• [EXERCISE REQUIREMENTS]: An exact reproduction of the entries is needed. Keep all pictures out of it.

• [Saved data entries]:
· · ·
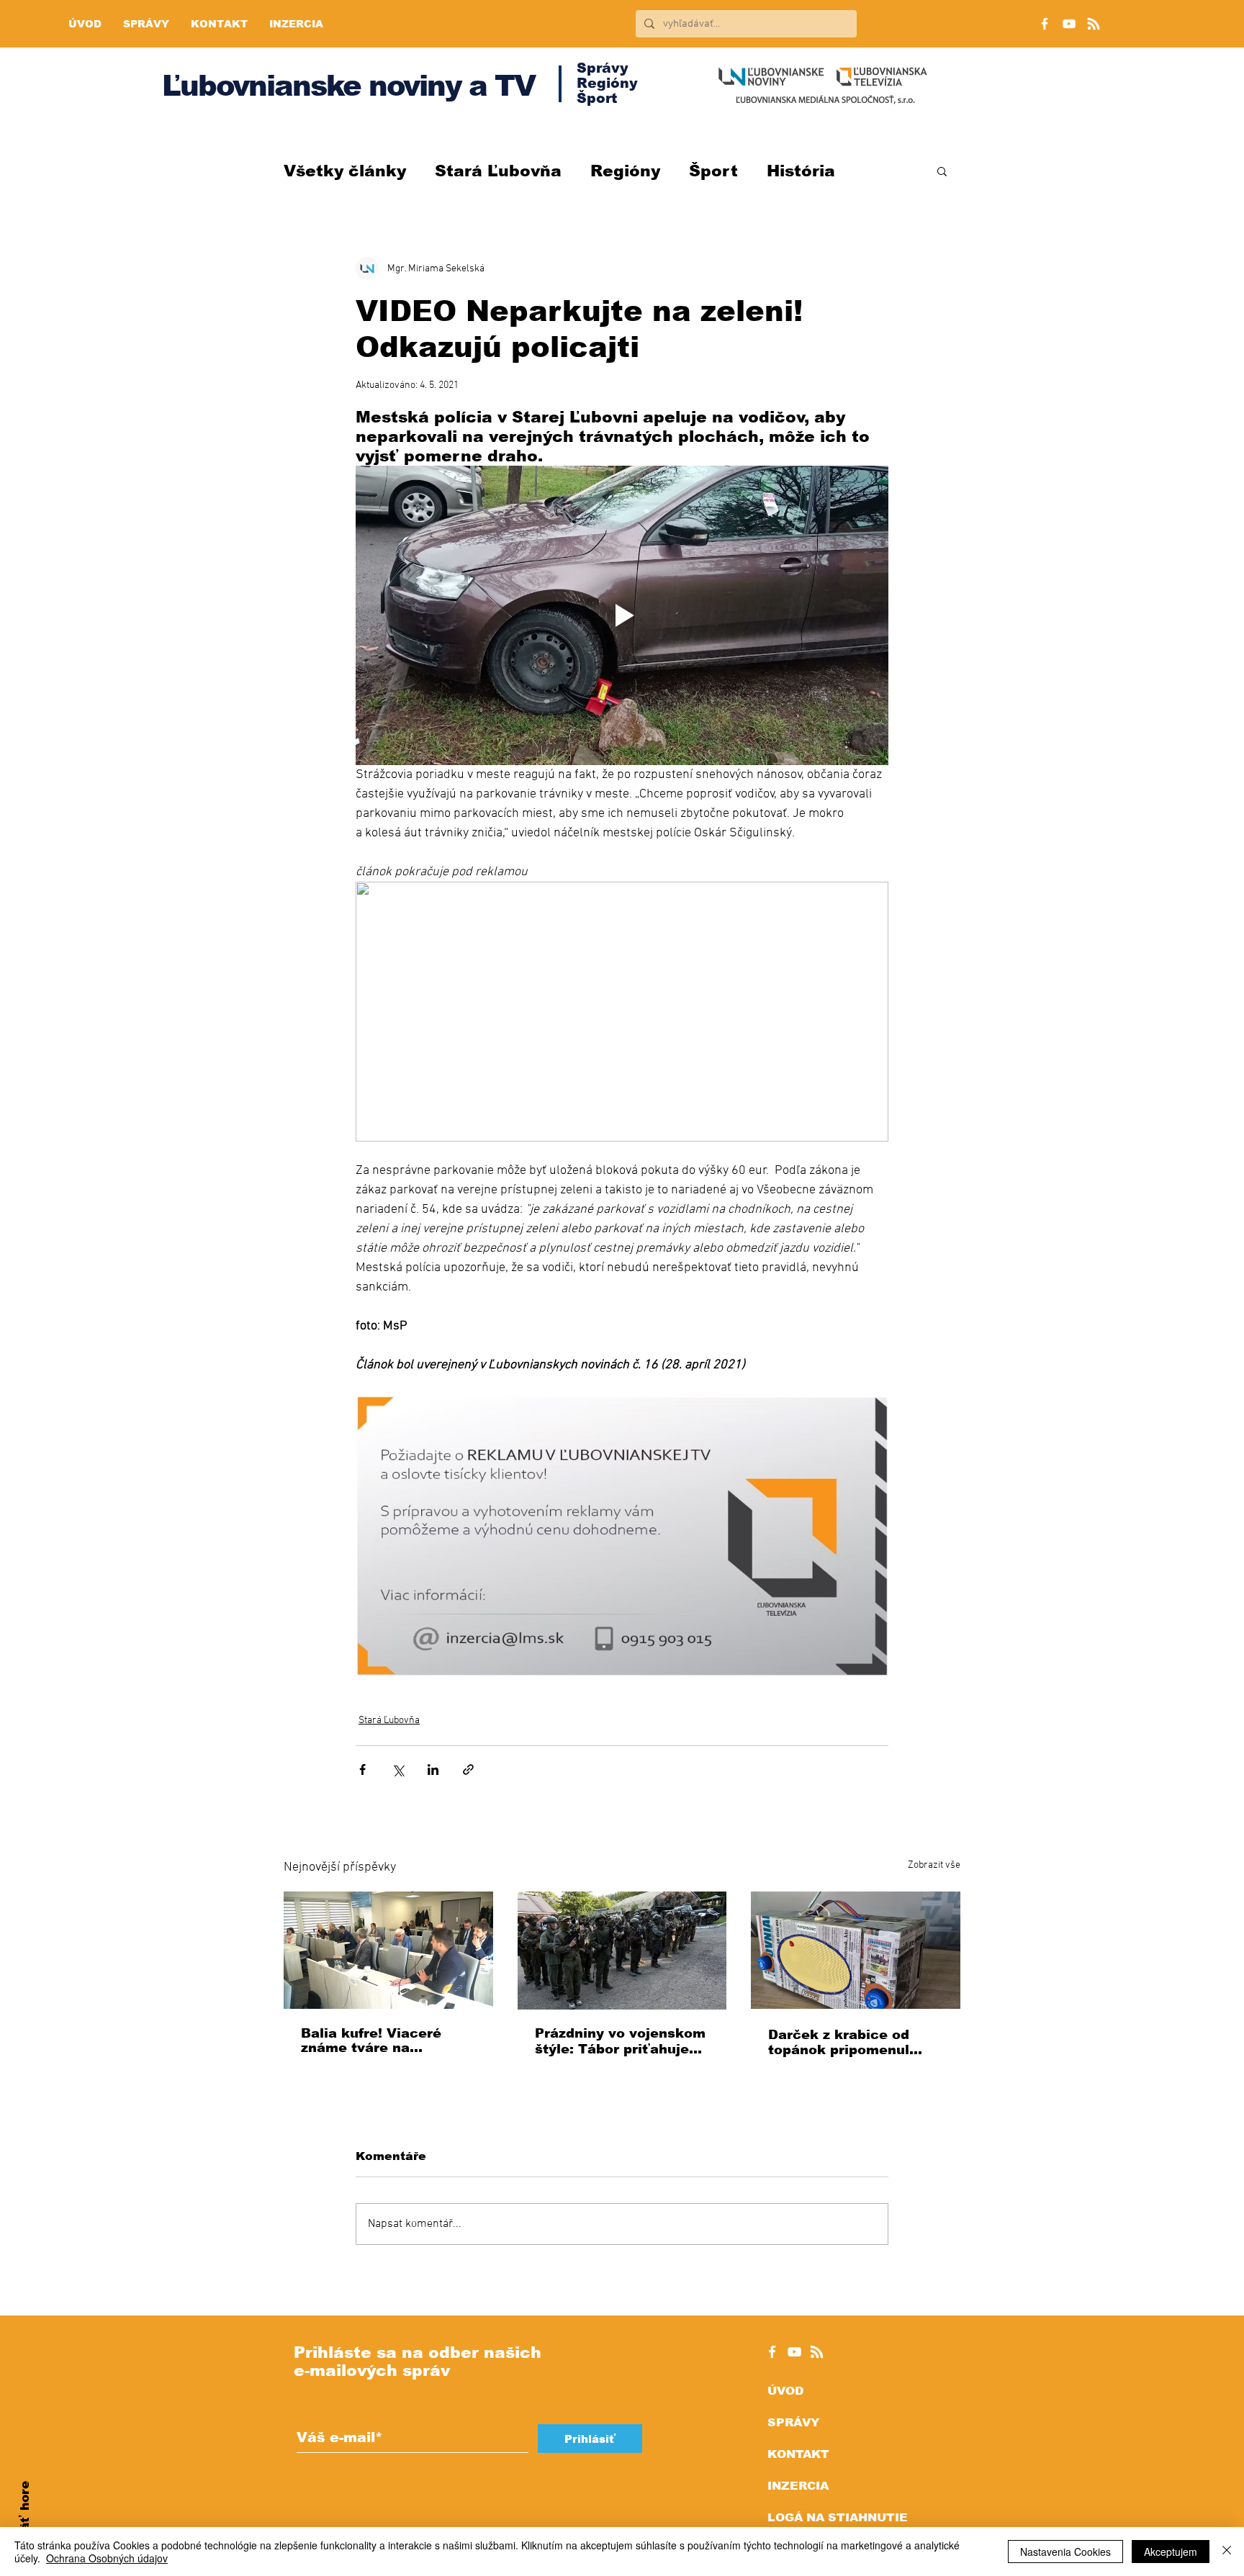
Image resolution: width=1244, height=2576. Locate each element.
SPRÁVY (793, 2422)
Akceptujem (1170, 2551)
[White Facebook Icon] (772, 2352)
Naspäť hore (25, 2522)
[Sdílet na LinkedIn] (433, 1769)
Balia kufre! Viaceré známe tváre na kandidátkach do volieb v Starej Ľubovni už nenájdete (383, 2040)
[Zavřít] (1226, 2551)
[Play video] (622, 615)
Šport (713, 171)
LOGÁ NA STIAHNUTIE (837, 2517)
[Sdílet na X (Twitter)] (398, 1769)
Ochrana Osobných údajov (107, 2558)
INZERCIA (798, 2486)
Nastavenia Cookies (1065, 2551)
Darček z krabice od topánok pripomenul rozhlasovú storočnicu (846, 2042)
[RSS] (1093, 24)
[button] (942, 170)
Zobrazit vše (934, 1865)
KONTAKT (798, 2454)
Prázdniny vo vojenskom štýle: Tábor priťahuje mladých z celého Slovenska (620, 2041)
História (801, 171)
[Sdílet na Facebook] (362, 1769)
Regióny (625, 171)
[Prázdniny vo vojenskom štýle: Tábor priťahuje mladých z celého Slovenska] (622, 1951)
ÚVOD (785, 2391)
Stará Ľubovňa (498, 171)
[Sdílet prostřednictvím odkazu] (468, 1769)
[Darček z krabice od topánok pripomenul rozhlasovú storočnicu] (855, 1950)
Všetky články (345, 171)
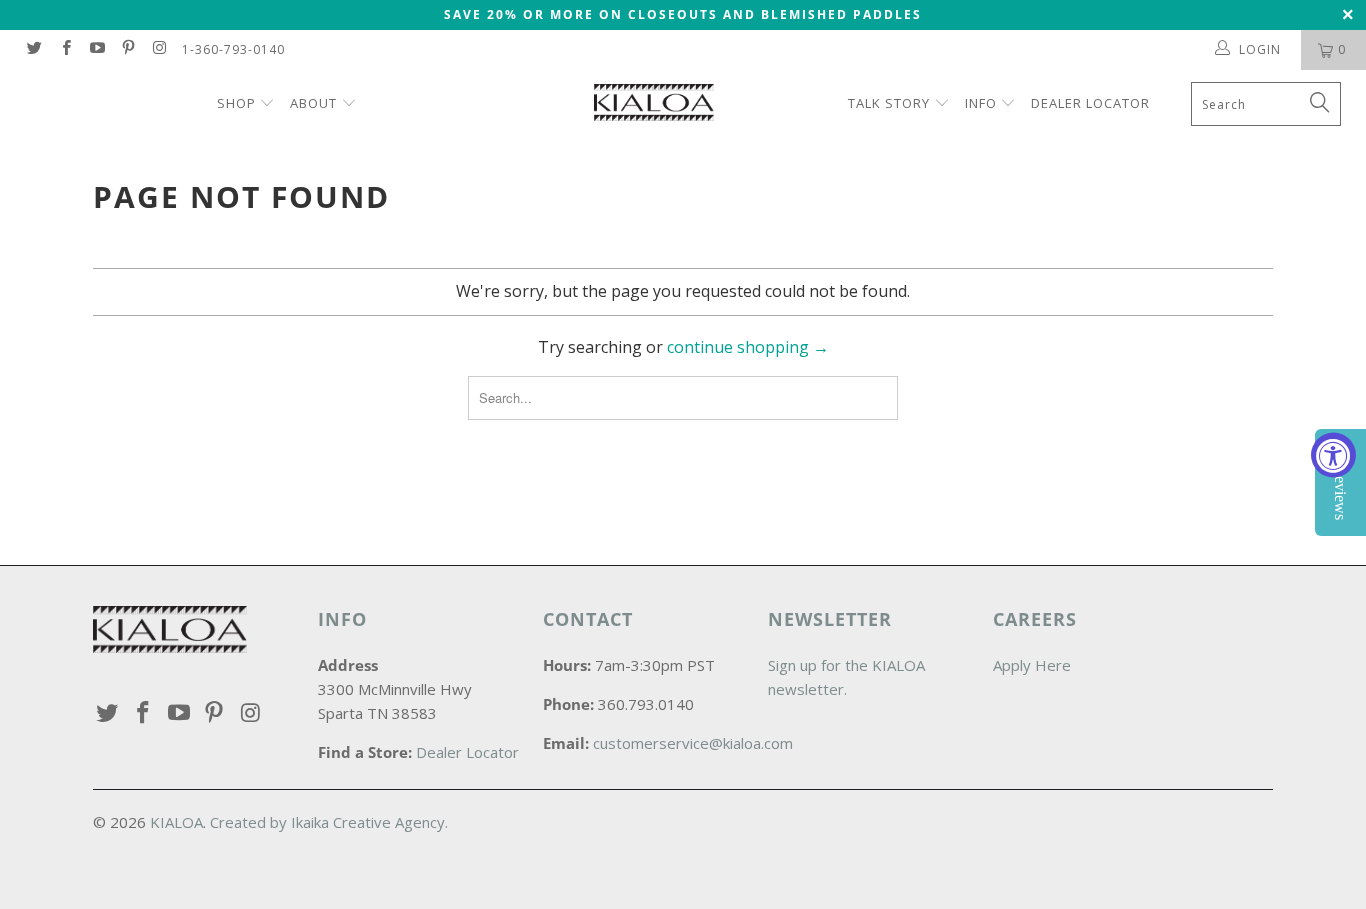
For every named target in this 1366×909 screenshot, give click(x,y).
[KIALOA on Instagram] (158, 49)
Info (981, 103)
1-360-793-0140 (233, 49)
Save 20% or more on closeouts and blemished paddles (683, 14)
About (313, 103)
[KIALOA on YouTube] (96, 49)
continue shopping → (748, 347)
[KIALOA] (693, 105)
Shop (238, 103)
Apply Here (1032, 665)
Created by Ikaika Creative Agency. (329, 822)
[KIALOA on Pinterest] (127, 49)
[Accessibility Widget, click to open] (1333, 454)
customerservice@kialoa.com (693, 743)
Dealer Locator (1090, 103)
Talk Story (889, 103)
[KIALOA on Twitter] (33, 49)
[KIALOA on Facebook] (64, 49)
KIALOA (176, 822)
· · ·
• [RESULT OF THE EXERCISE]:
Image resolution: width=1244, height=2576. Locate each element.
SPRÁVY (793, 2422)
Akceptujem (1170, 2551)
[White Facebook Icon] (772, 2352)
Naspäť hore (25, 2522)
[Sdílet na LinkedIn] (433, 1769)
Balia kufre! Viaceré známe tváre na kandidátkach do volieb v Starej Ľubovni už nenájdete (383, 2040)
[Zavřít] (1226, 2551)
[Play video] (622, 615)
Šport (713, 171)
LOGÁ NA STIAHNUTIE (837, 2517)
[Sdílet na X (Twitter)] (398, 1769)
Ochrana Osobných údajov (107, 2558)
INZERCIA (798, 2486)
Nastavenia Cookies (1065, 2551)
Darček z krabice od topánok pripomenul rozhlasovú storočnicu (846, 2042)
[RSS] (1093, 24)
[button] (942, 170)
Zobrazit vše (934, 1865)
KONTAKT (798, 2454)
Prázdniny vo vojenskom štýle: Tábor priťahuje mladých z celého Slovenska (620, 2041)
História (801, 171)
[Sdílet na Facebook] (362, 1769)
Regióny (625, 171)
[Prázdniny vo vojenskom štýle: Tábor priťahuje mladých z celého Slovenska] (622, 1951)
ÚVOD (785, 2391)
Stará Ľubovňa (498, 171)
[Sdílet prostřednictvím odkazu] (468, 1769)
[Darček z krabice od topánok pripomenul rozhlasovú storočnicu] (855, 1950)
Všetky články (345, 171)
For every named target in this 1366×909 screenshot, give click(x,y).
[KIALOA on Instagram] (158, 49)
Info (981, 103)
1-360-793-0140 (233, 49)
Save 20% or more on closeouts and blemished paddles (683, 14)
About (313, 103)
[KIALOA on YouTube] (96, 49)
continue shopping → (748, 347)
[KIALOA] (693, 105)
Shop (238, 103)
Apply Here (1032, 665)
Created by Ikaika Creative Agency. (329, 822)
[KIALOA on Pinterest] (127, 49)
[Accessibility Widget, click to open] (1333, 454)
customerservice@kialoa.com (693, 743)
Dealer Locator (1090, 103)
Talk Story (889, 103)
[KIALOA on Twitter] (33, 49)
[KIALOA on Facebook] (64, 49)
KIALOA (176, 822)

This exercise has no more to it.